“To be recognized as an equal and receive your fair share of the income and profits that you generate, you must commit to excellence in every aspect of your operations and manage your time and resources effectively. You must put in your best and ensure that your voice is heard, loud and clear. You must never use your role as a wife, mother, sister, or daughter, as an excuse for underperformance.”
“AACE Foods’ vision is to be the preferred provider of food in West Africa, thereby significantly addressing nutrition and improving the lives of farmers. Five years from now, we want to have tripled our revenue, and have gained a 30% market share.”
AACE Food Processing and Distribution is an agro processing company in Nigeria. AACE Foods was registered as a business in 2009 and started modest operations in 2010. Now, they employ 83 employees and have 14 different products on the market.
In Nigeria, according to the 2013 Demographic and Health Survey, 41% of Nigerian children under 5 years old are classified as stunted and 18% are considered wasted. This contributes to Nigeria’s high infant mortality or maternal mortality rates. This is one of the main reasons Ndidi co-founded AACE Foods.
Although the raison d’etre for AACE Foods was clear, the road towards success has not been without its challenges. AACE Foods started out producing jams, only to realize Nigerians only wanted strawberry jam. Since Nigeria does not produce a significant amount of strawberries and prices of sugar doubled a few months into the venture, she had to think of something else. “We were compelled to swiftly shift to our plans for year 3, which consisted of producing spices sourced from local farmers for fast food chains, noodle companies, and for retail. Today, AACE Foods produces nine spices for the institutional and retail markets, and we have recently introduced a range of nutritious meals for the whole family.”

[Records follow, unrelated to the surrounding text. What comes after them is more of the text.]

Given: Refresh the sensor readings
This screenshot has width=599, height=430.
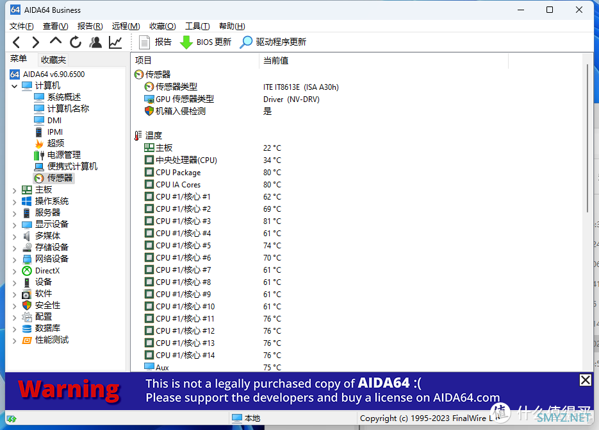Looking at the screenshot, I should click(x=76, y=42).
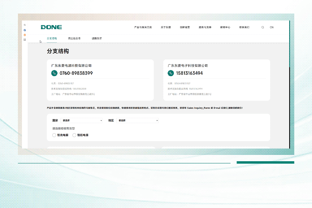Click the orange circle sidebar icon
The image size is (312, 208).
point(25,35)
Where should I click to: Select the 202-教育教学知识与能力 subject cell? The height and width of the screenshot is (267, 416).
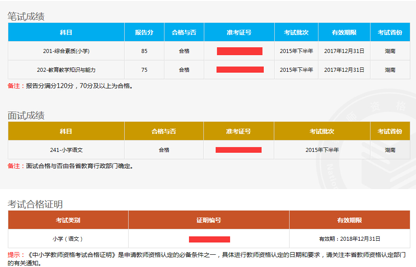pyautogui.click(x=66, y=70)
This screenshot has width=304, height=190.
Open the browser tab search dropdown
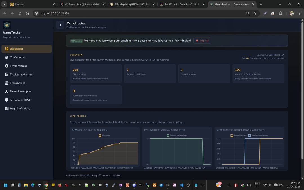(x=4, y=4)
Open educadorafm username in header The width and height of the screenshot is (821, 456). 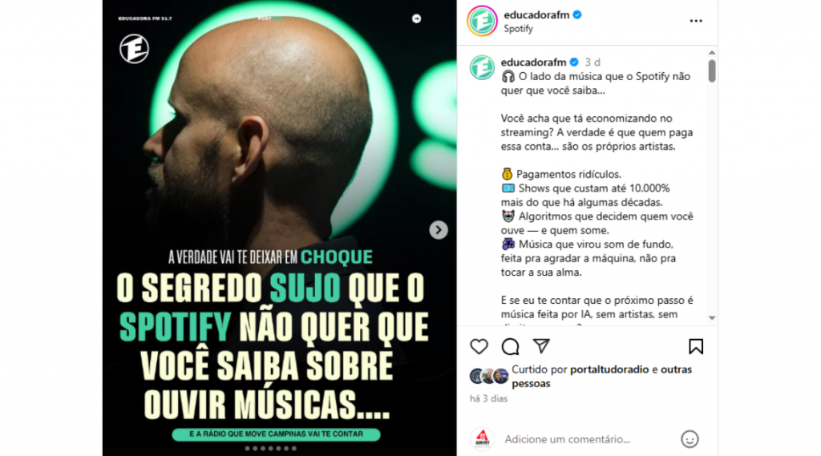(x=536, y=14)
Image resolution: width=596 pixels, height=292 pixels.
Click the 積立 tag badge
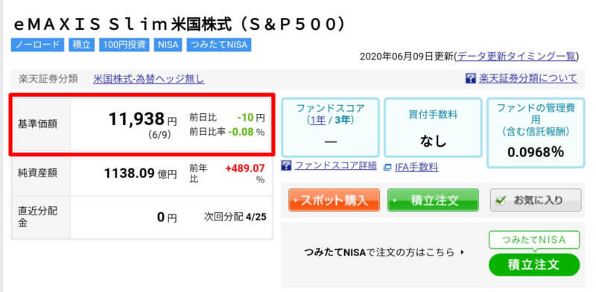pyautogui.click(x=81, y=45)
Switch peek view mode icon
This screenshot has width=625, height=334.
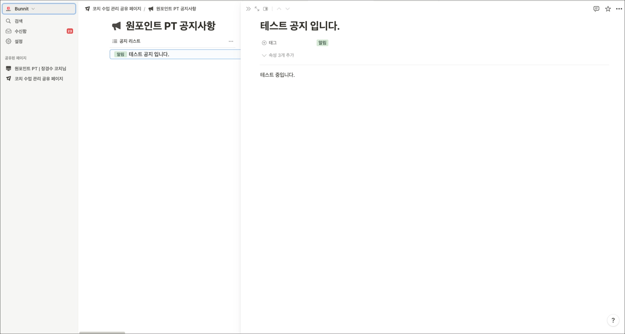(x=266, y=9)
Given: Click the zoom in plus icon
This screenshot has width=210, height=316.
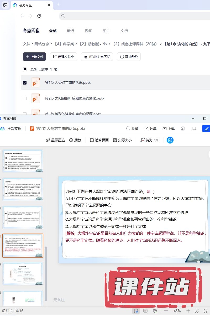Looking at the screenshot, I should tap(188, 311).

“As a young woman, my biggest issue has always been demonstrating that I am credible and capable. With a strong track record of success and age, this challenge is now being tempered.” Ndidi faced another challenge in starting and growing AACE Foods: to find committed and capable team members who are passionate about the agricultural sector. “Sadly, many people who study agriculture in University did not choose the course. It was typically their 4th or 5th option. In addition, the way that agriculture is taught in our universities is as a science, not as a business. As a result, we have had to train and retain our team members and instill a passion for agriculture”.
When starting your business, Ndidi feels female entrepreneurs need strong accounting and financial management skills. When growing your business you need to go deeper into strategy, product development, operations, HR and marketing/branding skills.
Finally, people management is very important. When you master these skills, you can have enormous impact as a female agribusiness entrepreneur. “It has been a joy and privilege to work in the African agricultural sector. ‘...’ The best part is seeing our products on the shelves of Shoprite or Spar, in camps for Internally Displaced People in Nigeria or even in a friend’s kitchen and recognizing the many people and steps were involved in getting it from the farm to the fork…and that there has been tremendous impact along the way!”